Пока Дарвин формулировал идею естественного отбора, он ломал голову над подобными социальными обязательствами пчел, которые теперь обозначаются термином эусоциальность. Почему трудолюбивые пчелы-самки оставили работу по размножению матке? Какая в этом польза? Теория адаптации путем естественного отбора предсказывает, что черты, снижающие репродуктивный успех, со временем исчезнут (как, например, светлые крылья мотылька во время промышленной революции). Бесплодие – это полная репродуктивная недостаточность; даже если вы проживете дольше всех, вы не сможете передать гены долголетия следующему поколению. Как же поддерживается бесплодие и помогающее поведение у рабочих пчел? У Дарвина был ответ на этот вопрос, хотя и несколько расплывчатый. В его размышлениях над загадкой бесплодия рабочей пчелы родилась концепция родственного отбора. В своей книге «Происхождение видов путем естественного отбора»[6] Дарвин утверждал, что встречается развитие черт, которые могут вредить особи, но при этом приносить пользу другим членам одного рода или семьи. Он предположил, что естественный отбор действует как на семью, так и на отдельную особь.

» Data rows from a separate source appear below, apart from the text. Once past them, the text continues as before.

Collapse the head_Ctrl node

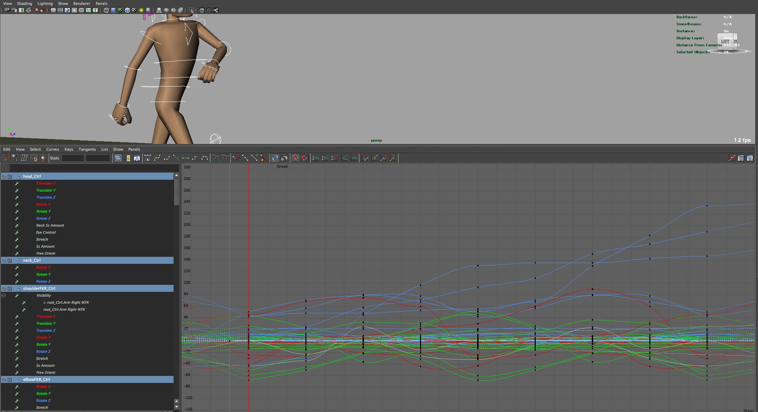(4, 177)

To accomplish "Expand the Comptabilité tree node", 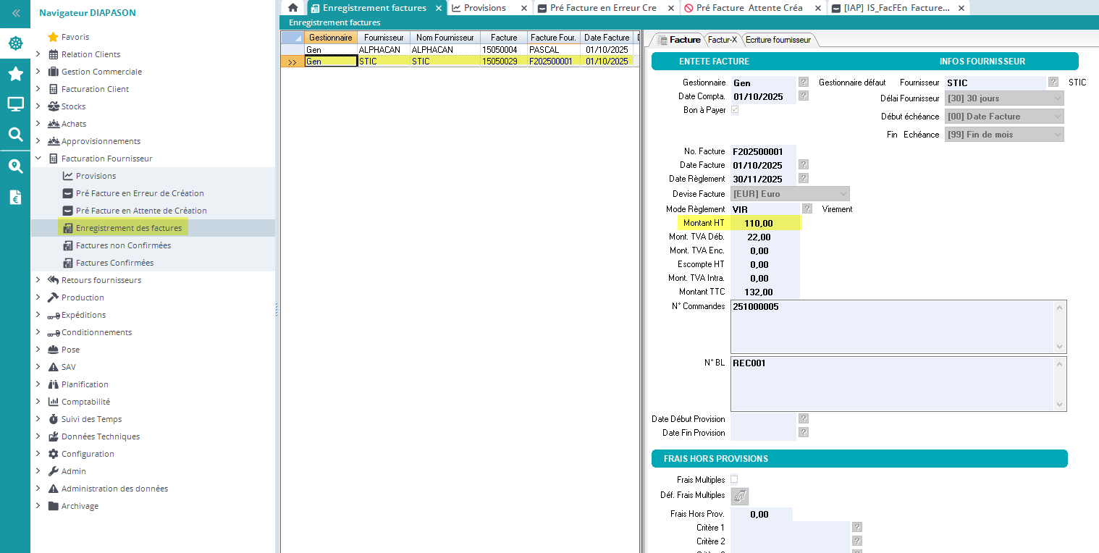I will [x=38, y=402].
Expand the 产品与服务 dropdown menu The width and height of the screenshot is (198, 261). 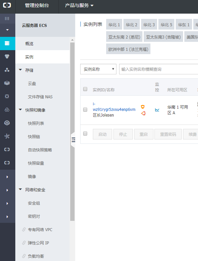pyautogui.click(x=79, y=6)
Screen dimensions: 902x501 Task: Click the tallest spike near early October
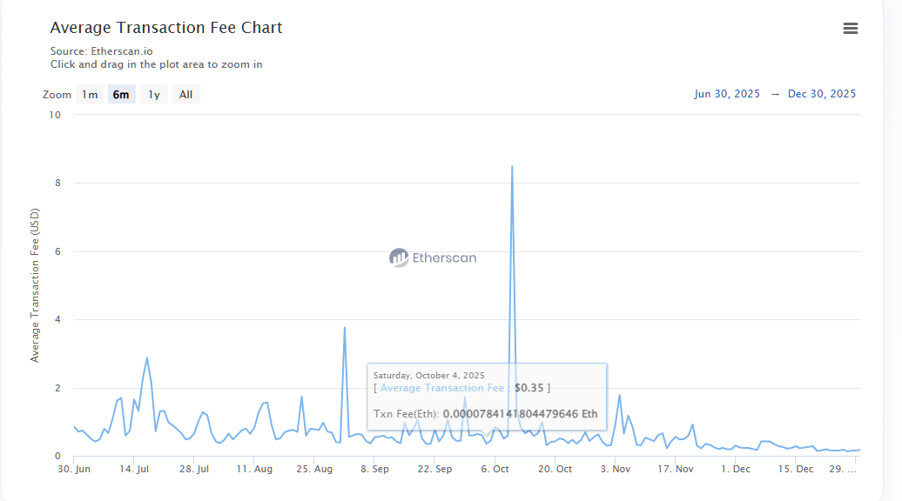[512, 167]
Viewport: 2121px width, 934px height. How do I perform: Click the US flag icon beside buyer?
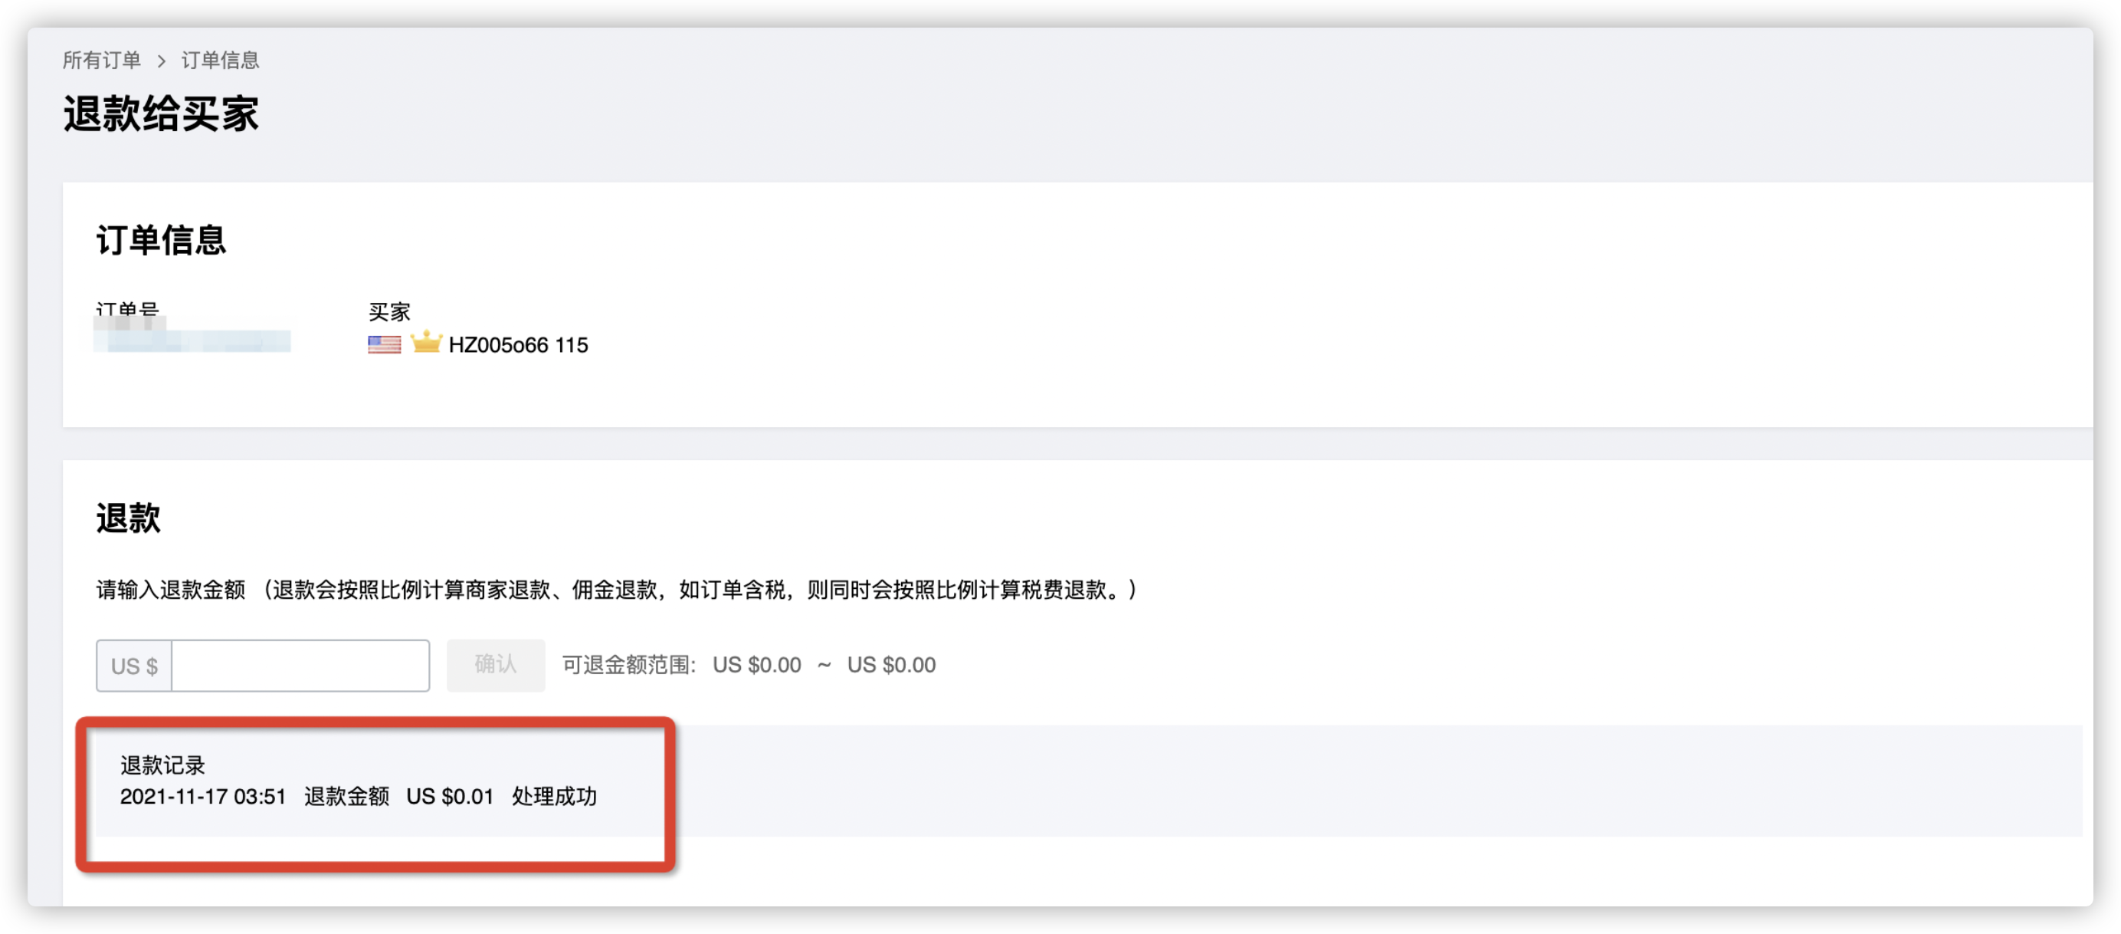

Родственный отбор объясняет многое в социальном поведении животных и людей, в том числе в воспитании детей – основы такого поведения. Поэтому давайте потратим несколько минут на конкретизацию этой концепции и ее истории. Наследственность является важной частью естественного отбора, но роль генов стали осознавать только после признания в конце 1800-х годов знаменитых экспериментов Грегора Менделя[7] с растениями гороха. Ученые Рональд Фишер[8] и Дж. Б. С. Холдейн[9] математически объединили генетику Менделя с селекцией Дарвина, и Холдейн сделал на основе информации об английских пяденицах математическую модель естественного отбора. В 1930-х годах Фишер и Холдейн начали задумываться о логике родственного отбора, и Холдейн однажды пошутил, что он охотно отдал бы свою жизнь за двух братьев или восемь двоюродных братьев, поскольку в среднем мы разделяем 50 процентов наших генов с братьями и сестрами и только 12,5 процента с двоюродными братьями и сестрами. Но лишь в 1960-х годах биолог-эволюционист по имени Уильям Гамильтон[10] представил полную логику родственного отбора, которая в итоге способствовала признанию и популяризации этой теории.